“Technological change is largely inevitable and impossible to stop. Short of closing borders and halting communications, an economy cannot turn its back on progress.” – Ben Horowitz
Advances in technology have historically displaced certain types of work. For example 40% of the population in developed countries was engaged in agriculture 100 years ago. That number is now down to single digits, while at the same time agriculture production volumes has increased manifold. Even though way back in 1930, John Maynard Keynes cautioned against “technological unemployment”- where discovery of means of economizing the use of labor outpacing new uses for labor; in the past, technological advances have always led to a net increase in jobs. Industrialization did not end up eliminating the need for human workers- the bank teller’s job was redefined with the advent of ATMs.

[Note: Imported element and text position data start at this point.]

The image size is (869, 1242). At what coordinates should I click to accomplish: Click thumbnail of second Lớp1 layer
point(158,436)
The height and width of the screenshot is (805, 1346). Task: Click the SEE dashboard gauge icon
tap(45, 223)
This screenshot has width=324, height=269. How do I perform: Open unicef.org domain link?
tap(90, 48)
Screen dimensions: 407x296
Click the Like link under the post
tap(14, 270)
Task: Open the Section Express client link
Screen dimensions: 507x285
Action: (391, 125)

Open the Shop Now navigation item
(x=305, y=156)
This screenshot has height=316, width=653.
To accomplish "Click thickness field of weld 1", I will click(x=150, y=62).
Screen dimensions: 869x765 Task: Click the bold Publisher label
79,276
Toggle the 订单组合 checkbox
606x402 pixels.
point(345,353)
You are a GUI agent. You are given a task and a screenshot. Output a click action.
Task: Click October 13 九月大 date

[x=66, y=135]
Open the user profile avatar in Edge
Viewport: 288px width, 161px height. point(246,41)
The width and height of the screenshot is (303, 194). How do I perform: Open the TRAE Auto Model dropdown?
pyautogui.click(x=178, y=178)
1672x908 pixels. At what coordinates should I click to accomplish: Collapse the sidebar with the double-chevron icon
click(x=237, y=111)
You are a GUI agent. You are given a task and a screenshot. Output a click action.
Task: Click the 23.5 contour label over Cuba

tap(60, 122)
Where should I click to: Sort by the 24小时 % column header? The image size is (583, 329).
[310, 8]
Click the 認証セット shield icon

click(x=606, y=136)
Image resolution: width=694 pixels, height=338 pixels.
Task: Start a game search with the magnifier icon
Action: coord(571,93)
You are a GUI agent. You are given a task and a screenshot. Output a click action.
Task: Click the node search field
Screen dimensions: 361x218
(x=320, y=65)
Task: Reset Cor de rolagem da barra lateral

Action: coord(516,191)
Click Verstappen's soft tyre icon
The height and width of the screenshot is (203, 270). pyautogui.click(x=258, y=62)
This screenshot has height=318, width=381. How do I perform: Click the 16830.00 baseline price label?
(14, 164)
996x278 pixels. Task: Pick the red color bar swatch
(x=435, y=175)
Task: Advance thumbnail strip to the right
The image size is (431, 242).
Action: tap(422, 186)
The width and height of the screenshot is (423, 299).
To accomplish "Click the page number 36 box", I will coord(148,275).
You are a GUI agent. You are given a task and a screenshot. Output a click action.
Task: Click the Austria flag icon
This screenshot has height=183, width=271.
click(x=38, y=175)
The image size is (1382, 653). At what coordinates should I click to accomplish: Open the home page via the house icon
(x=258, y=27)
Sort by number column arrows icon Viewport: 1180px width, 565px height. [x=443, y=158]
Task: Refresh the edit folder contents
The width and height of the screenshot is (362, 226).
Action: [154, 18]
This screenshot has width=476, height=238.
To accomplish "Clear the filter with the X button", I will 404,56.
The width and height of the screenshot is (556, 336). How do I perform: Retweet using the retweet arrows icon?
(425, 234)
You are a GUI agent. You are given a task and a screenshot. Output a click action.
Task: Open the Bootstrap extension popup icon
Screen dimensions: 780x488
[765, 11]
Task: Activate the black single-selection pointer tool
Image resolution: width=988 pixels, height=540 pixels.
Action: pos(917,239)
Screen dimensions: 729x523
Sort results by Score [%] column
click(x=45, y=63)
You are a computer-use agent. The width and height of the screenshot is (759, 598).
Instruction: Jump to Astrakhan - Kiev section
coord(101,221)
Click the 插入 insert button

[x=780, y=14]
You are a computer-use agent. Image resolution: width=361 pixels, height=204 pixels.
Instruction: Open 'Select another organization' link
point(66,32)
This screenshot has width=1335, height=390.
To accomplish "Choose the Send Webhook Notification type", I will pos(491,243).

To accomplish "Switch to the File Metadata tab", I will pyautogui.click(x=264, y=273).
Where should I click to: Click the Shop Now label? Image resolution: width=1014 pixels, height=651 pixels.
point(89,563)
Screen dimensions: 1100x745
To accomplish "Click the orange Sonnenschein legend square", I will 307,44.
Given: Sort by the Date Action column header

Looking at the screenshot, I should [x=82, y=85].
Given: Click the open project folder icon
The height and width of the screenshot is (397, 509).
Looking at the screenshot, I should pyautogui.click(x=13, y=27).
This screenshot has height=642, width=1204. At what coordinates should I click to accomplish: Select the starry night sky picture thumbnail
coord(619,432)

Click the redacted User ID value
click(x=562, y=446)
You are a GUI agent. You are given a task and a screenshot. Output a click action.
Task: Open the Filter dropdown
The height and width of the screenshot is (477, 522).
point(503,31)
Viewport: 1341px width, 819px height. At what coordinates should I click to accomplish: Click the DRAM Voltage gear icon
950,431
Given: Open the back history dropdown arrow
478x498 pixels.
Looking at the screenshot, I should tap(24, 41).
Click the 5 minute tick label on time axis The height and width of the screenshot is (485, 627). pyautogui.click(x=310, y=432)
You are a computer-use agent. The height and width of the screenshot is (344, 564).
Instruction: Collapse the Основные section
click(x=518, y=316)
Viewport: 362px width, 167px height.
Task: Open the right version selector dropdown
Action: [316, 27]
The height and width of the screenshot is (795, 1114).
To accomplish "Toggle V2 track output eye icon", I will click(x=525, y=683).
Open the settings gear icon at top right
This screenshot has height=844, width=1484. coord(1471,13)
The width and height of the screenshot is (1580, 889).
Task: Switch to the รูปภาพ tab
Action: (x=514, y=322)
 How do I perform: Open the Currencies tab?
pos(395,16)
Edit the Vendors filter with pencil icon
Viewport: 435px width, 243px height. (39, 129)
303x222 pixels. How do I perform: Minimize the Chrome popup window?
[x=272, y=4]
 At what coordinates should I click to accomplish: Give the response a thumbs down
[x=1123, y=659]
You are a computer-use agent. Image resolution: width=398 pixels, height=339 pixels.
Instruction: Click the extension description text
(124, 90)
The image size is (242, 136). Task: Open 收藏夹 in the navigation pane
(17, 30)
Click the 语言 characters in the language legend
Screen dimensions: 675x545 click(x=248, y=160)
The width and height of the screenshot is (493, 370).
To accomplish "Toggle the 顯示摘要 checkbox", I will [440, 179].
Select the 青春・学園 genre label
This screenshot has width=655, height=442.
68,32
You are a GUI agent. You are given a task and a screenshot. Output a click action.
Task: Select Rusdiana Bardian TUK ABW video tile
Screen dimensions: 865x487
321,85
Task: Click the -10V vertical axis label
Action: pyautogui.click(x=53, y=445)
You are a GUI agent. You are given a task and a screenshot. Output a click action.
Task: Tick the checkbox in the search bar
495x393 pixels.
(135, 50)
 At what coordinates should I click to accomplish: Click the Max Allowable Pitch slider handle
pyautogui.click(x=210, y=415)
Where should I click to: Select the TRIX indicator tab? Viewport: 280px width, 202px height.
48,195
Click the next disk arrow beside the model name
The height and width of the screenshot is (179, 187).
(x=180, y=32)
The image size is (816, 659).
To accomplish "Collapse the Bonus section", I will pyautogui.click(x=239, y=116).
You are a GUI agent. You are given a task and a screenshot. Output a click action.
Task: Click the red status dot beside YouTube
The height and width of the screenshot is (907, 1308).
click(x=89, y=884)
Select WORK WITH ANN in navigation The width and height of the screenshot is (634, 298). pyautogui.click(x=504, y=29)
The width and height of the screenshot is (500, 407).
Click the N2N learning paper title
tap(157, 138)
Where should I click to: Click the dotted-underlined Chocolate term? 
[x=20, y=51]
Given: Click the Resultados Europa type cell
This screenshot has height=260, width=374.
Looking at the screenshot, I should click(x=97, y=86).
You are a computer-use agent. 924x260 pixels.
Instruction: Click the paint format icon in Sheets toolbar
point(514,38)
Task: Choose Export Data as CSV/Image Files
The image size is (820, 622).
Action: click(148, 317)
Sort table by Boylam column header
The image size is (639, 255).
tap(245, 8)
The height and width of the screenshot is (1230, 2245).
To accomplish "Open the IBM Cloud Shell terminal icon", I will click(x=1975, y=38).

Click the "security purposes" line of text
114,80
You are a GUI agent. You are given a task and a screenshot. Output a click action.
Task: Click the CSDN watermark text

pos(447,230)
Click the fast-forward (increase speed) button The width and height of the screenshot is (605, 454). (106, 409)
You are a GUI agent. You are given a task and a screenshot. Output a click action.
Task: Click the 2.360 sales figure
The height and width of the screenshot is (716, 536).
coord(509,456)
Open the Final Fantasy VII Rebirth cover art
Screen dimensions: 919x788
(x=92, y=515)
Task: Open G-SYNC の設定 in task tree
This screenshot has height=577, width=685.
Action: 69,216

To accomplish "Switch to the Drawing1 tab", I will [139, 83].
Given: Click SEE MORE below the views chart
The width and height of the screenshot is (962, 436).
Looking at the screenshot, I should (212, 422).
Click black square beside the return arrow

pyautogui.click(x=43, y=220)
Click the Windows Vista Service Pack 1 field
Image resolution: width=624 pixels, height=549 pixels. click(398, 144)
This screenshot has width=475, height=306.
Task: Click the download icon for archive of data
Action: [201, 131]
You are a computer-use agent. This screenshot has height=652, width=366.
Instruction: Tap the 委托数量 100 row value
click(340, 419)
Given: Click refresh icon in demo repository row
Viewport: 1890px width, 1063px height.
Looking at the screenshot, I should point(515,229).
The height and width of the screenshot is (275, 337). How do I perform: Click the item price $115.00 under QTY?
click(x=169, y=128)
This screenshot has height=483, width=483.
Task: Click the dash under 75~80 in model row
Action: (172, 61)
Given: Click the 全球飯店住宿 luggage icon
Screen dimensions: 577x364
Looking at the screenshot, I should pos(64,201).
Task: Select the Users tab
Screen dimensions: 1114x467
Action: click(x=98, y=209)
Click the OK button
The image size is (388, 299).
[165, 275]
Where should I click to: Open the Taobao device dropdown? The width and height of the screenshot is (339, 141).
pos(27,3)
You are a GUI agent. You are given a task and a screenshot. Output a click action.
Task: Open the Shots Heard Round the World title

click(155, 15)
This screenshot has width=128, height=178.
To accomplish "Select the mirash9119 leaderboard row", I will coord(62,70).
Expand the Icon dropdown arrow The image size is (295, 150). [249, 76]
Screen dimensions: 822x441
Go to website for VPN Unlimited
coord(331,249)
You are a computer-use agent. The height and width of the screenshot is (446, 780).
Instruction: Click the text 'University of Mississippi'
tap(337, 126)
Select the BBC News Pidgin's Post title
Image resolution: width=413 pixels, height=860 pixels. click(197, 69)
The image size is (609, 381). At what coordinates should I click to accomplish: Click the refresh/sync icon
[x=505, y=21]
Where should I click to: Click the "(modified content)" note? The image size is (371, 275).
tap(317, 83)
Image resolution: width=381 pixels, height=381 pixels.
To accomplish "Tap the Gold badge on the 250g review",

Agreed that labor pools had to continuously adjust, but on the whole, it created employment opportunities sufficient to employ 20th century’s burgeoning population.
The Fourth Industrial Revolution-
The first industrial revolution was spurred by use of steam powered machinery, the second replaced steam and water with electricity, and the third was the information technology revolution. Today however, we are at a tipping point- the beginning of a fourth Industrial revolution as some may call, which involves the confluence, at speed, of previously disparate technologies such as artificial intelligence, machine learning, robotics, genetics, biotechnology, and nanotech- all working in unison to solve diverse challenges facing us. Smart systems—homes, factories, farms, grids or entire cities—will help tackle problems ranging from supply chain management to climate change.
On their own, each technology has the power to change business activity the way we know it. In convergence, they have the potential to change the world- economy, society, businesses, and the workforce. Taken together, these technologies can seriously boost efficiency while eliminating many existing jobs, and at the same time, creating new categories of jobs. The skill sets required in both old and new occupations will change in most industries and transform how and where people work. At the same time, it is not only technology that will impact work. Other socioeconomic drivers such as change in work environments (more flexibility, on-demand work, and remote work), a growing middle class, and urbanization in emerging markets, demographic patterns and globalization will have their say as well.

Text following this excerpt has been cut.